Compie 100 anni esatti colui che il politologo Robert Kaplan ha definito «il più grande statista bismarckiano del Ventesimo Secolo». Per altri, invece, è stato una sorta di “Machiavelli”, chiamato a destreggiarsi tra le luci e le ombre del potere Usa.

Stiamo parlando di Henry Kissinger, ex segretario di Stato americano, considerato uno dei più grandi maestri della diplomazia novecentesca.

Nato in Germania il 27 maggio 1923 da un famiglia di religione ebrea, Kissinger fuggì negli Stati Uniti nel 1938. 
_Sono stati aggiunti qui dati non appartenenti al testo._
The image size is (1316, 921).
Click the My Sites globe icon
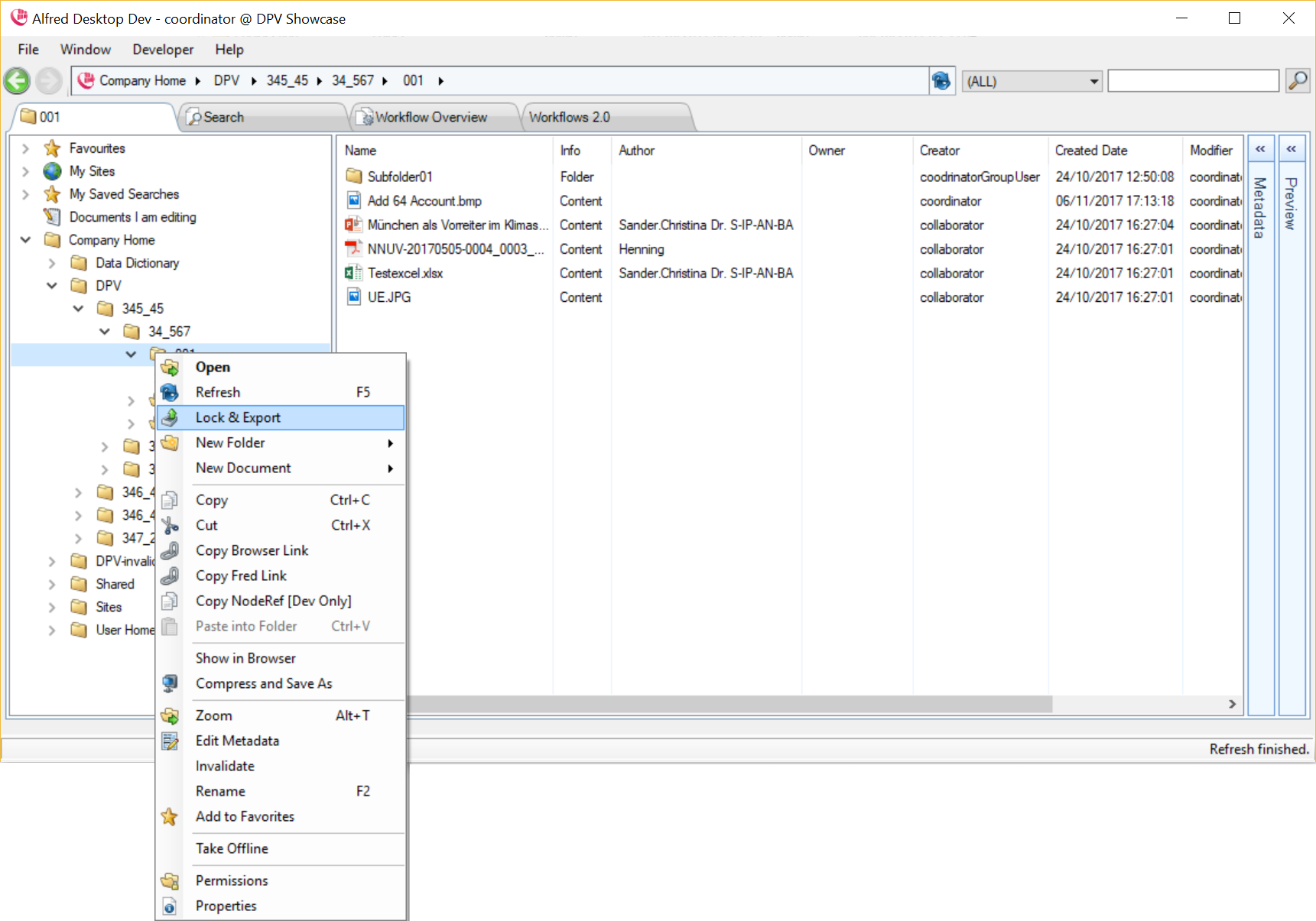(52, 171)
Si fece largo prima a Harvard, poi a Washington, fino a raggiungere, complice Nelson Rockefeller, il tetto del mondo al servizio di due presidenti: Richard Nixon e, dopo il Watergate, Gerald Ford.
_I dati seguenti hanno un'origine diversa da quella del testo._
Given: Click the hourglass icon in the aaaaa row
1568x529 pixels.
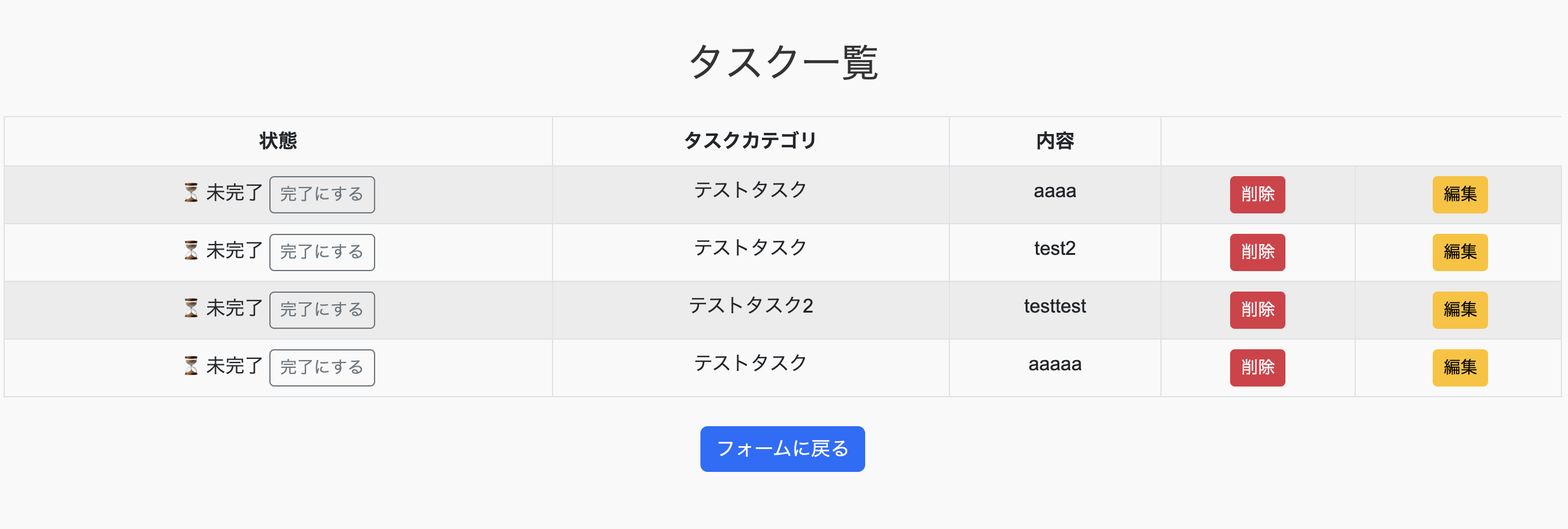Looking at the screenshot, I should coord(191,366).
Kissinger concentrò nelle sue mani ogni negoziato rendendo superfluo il lavoro della rete diplomatica: dalla prima distensione verso l'Urss al disgelo con la Cina, culminato nel viaggio di Nixon a Pechino. Gli accordi di Parigi per il cessate il fuoco in Vietnam dopo quasi 60 mila morti Usa gli valsero un controverso Premio Nobel per la Pace: due giurati si dimisero per protesta. Per molti Kissinger fu di fatto un presidente ombra, anche se la scrivania dell'Ufficio Ovale restò sempre per lui un miraggio impossibile per il fatto di non essere nato negli Usa.

La sconfitta di Ford e l'elezione del democratico Jimmy Carter segnarono la fine della sua carriera pubblica, non dell'impegno in politica estera.

Dopo aver lasciato il governo nel 1977, Kissinger fondò il celebre studio di consulenza Kissinger Associates e ancora oggi, quando c’è una crisi (ultimo caso: la guerra in Ucraina) le principali testate non mancano di interpellarlo per cercare di capire come andrà.

La sua ultima profezia? «Il conflitto in Ucraina sta per giungere a un punto di svolta, con Mosca e Kiev che potrebbero sedersi attorno a tavolo per dare il via a negoziati reali entro la fine dell’anno, il tutto grazie alla mediazione della Cina».